Input material:
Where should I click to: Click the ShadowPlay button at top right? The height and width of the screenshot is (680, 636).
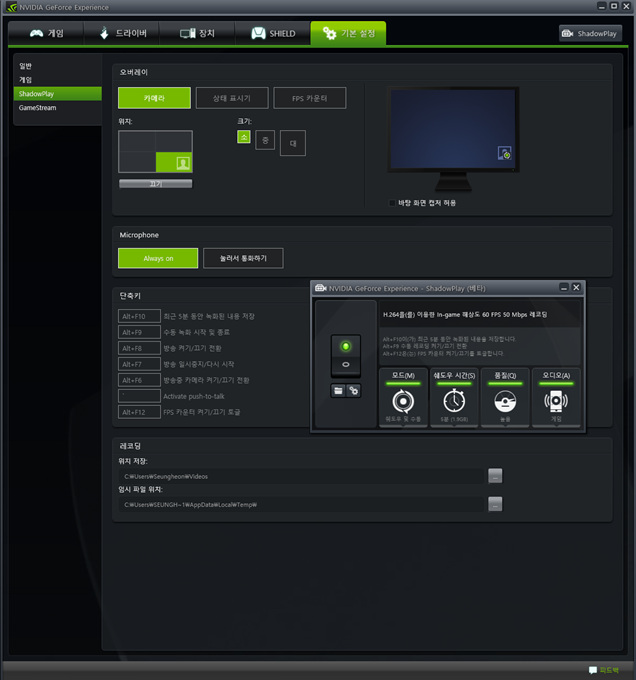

...

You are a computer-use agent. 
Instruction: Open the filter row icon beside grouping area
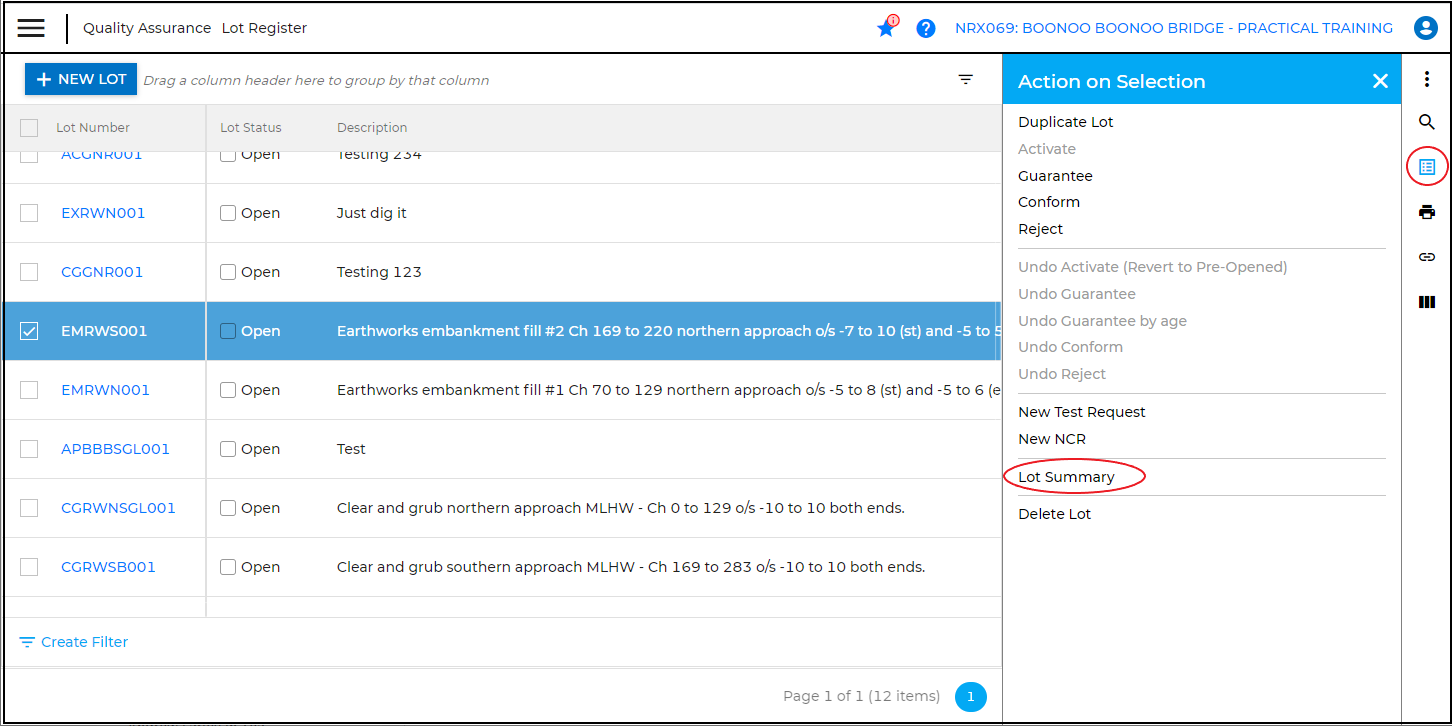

...

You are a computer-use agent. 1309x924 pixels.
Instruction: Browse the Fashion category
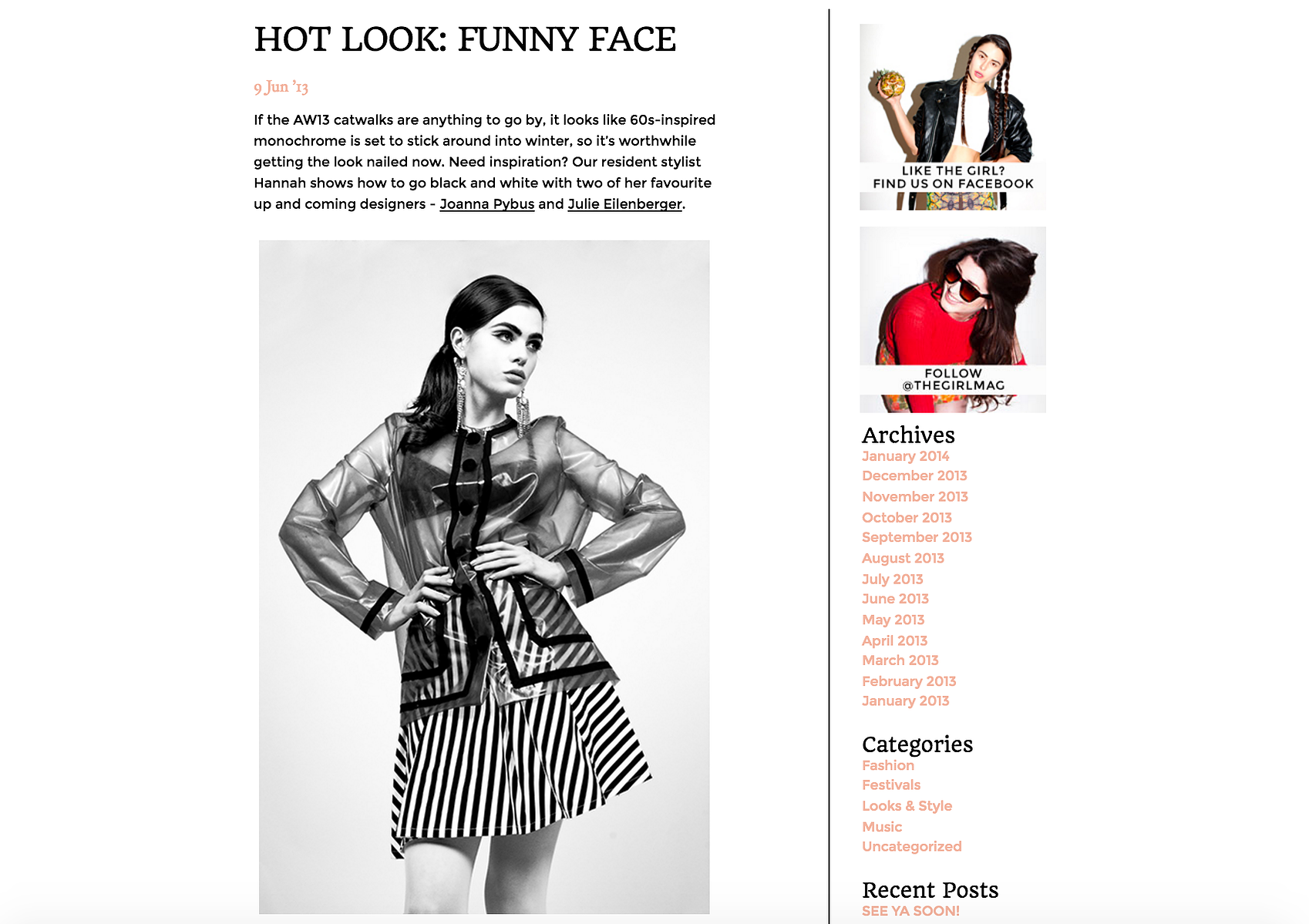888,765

What is expected: What belongs in the answer is each line of the listing that contains the word "computer".

Written answer:
You are a computer-use agent. 
You are a computer-use agent. 1309x924 pixels.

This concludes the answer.